I am very aggressive about pain. I have to be, to provide better than current medical culture does. It works. It is proven, not just by me, but by many disciplines. I am not alone, even if my way is uncommon. I use what is termed multimodal pain control — multiple modes or methods to address pain, not just a bunch of Percocets. Pain is a cascade of events, beginning as insult or tissue damage, through local and systemic stress hormones and inflammatory markers, with nerve conduction and synapses, ending in the brain with the experience of pain.
When you recognize the cascade nature of pain, using multiple agents makes sense. Each mode of treating pain addresses a different cascade step, providing better pain control than using a single agent would. I start with pre-medication of patients with three non-narcotic pain medications prior to surgery. This is followed by a tailored and fine-tuned anesthesia, limiting both stresses and intraoperative narcotics. I then place three different nerve blocks for pain, each lasting for multiple days after surgery. Then we continue the non-narcotic pain medications post-operatively.
I counsel patients on strategies for limiting pain and discomfort after surgery. I advise that surgery is not completely pain-free, our goal is pain tolerable, and I need them to be active after surgery. This all helps them to put their body back to normal in the fastest way possible, thus limiting the duration of any pain. Finally, I invite all patients to call my office day or night after surgery if the pain is more than expected. Most of these calls result in a discussion of their pain, and we can usually treat the source of their pain, again limiting pain.

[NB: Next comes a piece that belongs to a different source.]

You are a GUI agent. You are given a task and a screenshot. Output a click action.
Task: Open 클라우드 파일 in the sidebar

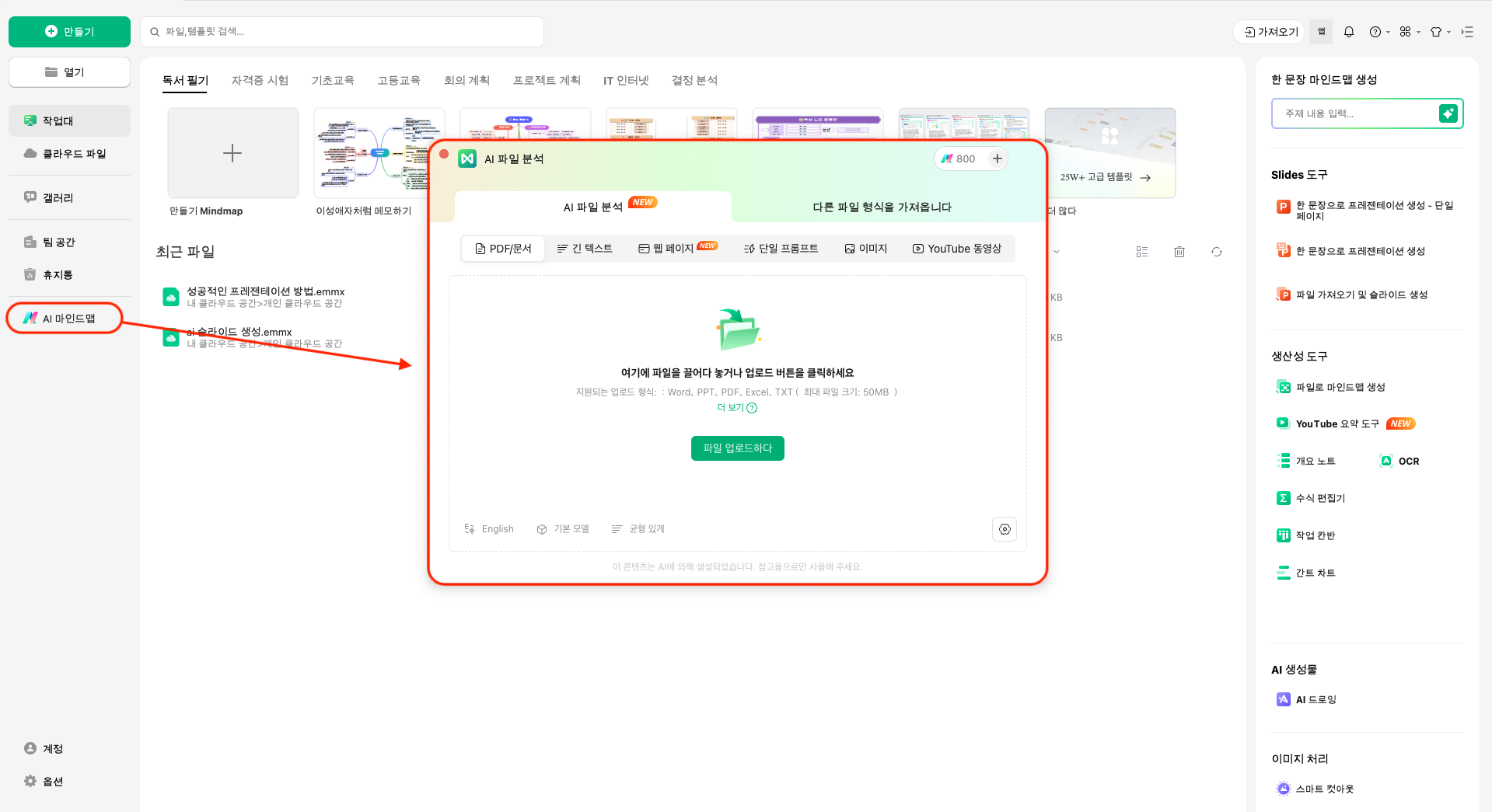pos(68,153)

Some patients have very limited pain tolerance, and all the things we do still leaves them with intolerable pain. For those patients, I cautiously prescribe narcotics, but only after we have assessed that all the non-narcotic strategies have failed and there are no correctable causes for pain. With this strategy, almost none of my patients need the narcotic. This doesn’t presume that narcotics are evil or inherently bad. They are just typically unnecessary and will often come with side effects that actually slow down the recovery.
This process has taken years of trial, error, significant study and research, as well as cross-discipline training to learn and get right. My mentors are not all gynecologists. Some are anesthesiologists, some are from other surgical disciplines, like orthopedics, urology, and colorectal surgery. I have learned a lot from stepping outside of the knowledge base of gynecology. My patients have reaped the benefit of this continual improvement. They report truly remarkable recoveries. Surgery is not the same as it once was.
After discussing all of this with my skeptical patient, I asked if this was a satisfactory answer to her fear of pain after surgery. I said that I do not need to be every patient’s doctor, and I am confident in what I do for my patients. I even refer patients to other surgeons if any patient does not want my care. My goal is for them to get the best care possible. I believe my way is the best I can provide, but I do not need them to have their care from me. There will be other referrals.
Her response was reasonable. She told me she had suspected that her coworker was wrong about something. Otherwise, she would not have come to her appointment. She liked what she heard and wanted to continue with the medical assessment. She scheduled surgery at the end of the visit.
Lee Hammons is a gynecologic surgeon.